There's a balancing act, and while you're correct to point out that that balance can change over time, there are some mitigating factors to keep in mind. For one, the bands themselves are a limitation -- once they're deployed (and especially if they get any traction with folks customizing the bands), they'll be difficult to upgrade, so they're stuck with the first generation tech. If Disney was the type of company to plan ahead and put extra money into things, then I might be willing to believe that they've built extra tech into the bands as a way of future proofing them (if they were that type of company, I don't believe we'd be discussing this).

Another mitigating factor is the utility of higher resolution data. One of the fundamental things that makes all of the modelling work is that it requires working with large numbers. If you are gathering information at a very high resolution, then the numbers of guests in any particular location becomes smaller and therefore less reliable. This isn't a function of the technology -- this is a function of the underlying math.

Look at it this way -- there's a reason that television ratings, political predictions, etc, work with fairly large demographic buckets, and it isn't just for time or convenience. For example, you could measure TV ratings by each discrete year of age of the viewer, but it turns out that the distinction between viewers who are 25, 26, and 27 isn't really meaningful -- it's essentially statistical noise. Gathering location information for guests passing through a large number of small areas has the same weakness -- the distinctions between adjacent areas yields far more noise than useful information.

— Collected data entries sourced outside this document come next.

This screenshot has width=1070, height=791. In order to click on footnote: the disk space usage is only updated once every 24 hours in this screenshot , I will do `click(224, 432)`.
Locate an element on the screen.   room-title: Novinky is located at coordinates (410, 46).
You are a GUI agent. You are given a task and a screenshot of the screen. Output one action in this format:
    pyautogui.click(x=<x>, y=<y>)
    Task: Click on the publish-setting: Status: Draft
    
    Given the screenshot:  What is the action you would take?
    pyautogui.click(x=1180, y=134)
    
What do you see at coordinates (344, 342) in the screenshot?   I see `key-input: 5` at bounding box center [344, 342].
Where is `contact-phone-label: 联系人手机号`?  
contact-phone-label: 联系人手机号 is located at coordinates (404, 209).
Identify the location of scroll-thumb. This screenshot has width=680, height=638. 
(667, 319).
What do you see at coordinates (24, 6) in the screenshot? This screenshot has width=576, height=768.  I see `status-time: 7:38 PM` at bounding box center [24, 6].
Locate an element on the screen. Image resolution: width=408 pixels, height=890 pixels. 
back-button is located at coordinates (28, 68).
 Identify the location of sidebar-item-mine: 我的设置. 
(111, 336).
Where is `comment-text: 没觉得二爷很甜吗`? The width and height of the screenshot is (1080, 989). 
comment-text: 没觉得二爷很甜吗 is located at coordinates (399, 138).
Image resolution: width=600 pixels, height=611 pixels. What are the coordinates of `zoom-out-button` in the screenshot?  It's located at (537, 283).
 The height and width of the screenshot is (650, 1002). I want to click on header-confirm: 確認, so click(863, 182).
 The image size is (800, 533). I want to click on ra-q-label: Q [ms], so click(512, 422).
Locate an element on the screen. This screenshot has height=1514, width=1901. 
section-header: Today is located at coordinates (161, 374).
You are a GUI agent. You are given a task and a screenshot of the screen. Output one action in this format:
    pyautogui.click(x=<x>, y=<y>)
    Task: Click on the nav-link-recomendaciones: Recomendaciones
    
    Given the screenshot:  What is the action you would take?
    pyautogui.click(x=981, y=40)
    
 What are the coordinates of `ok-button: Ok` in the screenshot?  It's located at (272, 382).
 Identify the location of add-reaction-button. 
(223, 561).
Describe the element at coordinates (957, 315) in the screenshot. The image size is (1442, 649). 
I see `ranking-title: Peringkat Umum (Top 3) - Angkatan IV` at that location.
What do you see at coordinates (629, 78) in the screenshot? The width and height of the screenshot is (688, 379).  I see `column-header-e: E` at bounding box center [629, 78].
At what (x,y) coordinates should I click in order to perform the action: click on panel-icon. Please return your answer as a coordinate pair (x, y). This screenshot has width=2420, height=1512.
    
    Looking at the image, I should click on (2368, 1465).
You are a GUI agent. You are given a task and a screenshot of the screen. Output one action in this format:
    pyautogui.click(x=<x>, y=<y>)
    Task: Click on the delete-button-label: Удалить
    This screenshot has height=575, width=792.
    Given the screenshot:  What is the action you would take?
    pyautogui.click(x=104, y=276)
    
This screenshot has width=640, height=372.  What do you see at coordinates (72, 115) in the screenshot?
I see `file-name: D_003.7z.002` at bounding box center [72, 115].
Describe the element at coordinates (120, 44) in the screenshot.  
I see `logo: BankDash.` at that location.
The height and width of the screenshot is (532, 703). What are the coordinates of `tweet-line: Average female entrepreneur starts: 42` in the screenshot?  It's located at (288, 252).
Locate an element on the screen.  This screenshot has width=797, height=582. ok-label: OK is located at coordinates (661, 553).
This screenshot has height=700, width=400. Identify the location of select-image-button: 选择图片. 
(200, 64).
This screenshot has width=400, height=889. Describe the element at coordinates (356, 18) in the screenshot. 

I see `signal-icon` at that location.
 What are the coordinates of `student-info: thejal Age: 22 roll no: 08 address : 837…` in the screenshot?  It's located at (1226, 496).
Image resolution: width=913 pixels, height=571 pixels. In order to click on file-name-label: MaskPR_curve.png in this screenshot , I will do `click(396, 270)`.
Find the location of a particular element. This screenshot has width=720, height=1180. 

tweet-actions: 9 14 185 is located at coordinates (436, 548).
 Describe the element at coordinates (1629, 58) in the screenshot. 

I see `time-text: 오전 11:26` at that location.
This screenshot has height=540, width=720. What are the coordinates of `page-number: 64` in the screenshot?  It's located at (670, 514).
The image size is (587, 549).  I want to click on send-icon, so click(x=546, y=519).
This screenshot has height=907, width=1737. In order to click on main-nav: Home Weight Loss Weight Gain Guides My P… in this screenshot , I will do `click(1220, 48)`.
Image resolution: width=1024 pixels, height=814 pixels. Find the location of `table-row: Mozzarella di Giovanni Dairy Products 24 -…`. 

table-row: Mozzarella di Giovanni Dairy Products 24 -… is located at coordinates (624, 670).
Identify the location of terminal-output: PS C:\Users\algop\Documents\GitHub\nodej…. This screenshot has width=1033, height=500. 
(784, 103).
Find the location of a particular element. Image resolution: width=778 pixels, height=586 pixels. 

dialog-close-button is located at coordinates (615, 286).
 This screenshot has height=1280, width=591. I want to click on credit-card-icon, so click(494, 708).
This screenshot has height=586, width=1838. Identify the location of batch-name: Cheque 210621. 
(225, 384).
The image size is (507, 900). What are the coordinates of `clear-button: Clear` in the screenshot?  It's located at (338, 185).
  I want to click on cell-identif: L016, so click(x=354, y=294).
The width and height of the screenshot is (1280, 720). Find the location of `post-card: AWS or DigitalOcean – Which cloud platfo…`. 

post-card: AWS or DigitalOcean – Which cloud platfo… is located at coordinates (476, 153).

Finally, remember that the real value in tracking guests location is in aggregation & correlation. Actual paths that guests take aren't something that can be usefully combined or compared. For the uses that require information that is current (targeted advertisement comes immediately to mind), they want to target large enough groups that the expected response rate (generally something in the single digits, if it involves spending money) returns enough positive responses to make it worth the effort. They're not going to advertise to everyone passing the water fountain across from the TreeHouse -- they're going to advertise to everyone between the Crystal Palace & Pecos Bills.

For all other uses, there's almost no interest in the individual data points. How much time I spent in the Emporium isn't really interesting to them, except that they can combine that number with all the other numbers for men in my age group, income bracket, home area, etc, and that they can observe how that aggregate number changes over time as they try different things. (I would like to think that one of the things they'll eventually try is to stock the shelves with a wide variety of interesting, good quality merchandise. although I expect they'll exhaust every other alternative first.)
 

dhall

Well-Known Member
You have to think that this is exactly how they determined wait times pre-Fastpass. You could pretty much figure out a given ride's wait time simply by looking at the length of the queue. We used to ride the TTA just so we could "size up" the wait time at Space Mountain my checking out the interior queue.

How did we ever manage a day at the parks back in the stone age without smart phones, video screens and tracking devices? :)

By walking around, observing and talking to the guests, and looking at the state of the park. Gee, no wonder they want to automate -- that sounds like real work.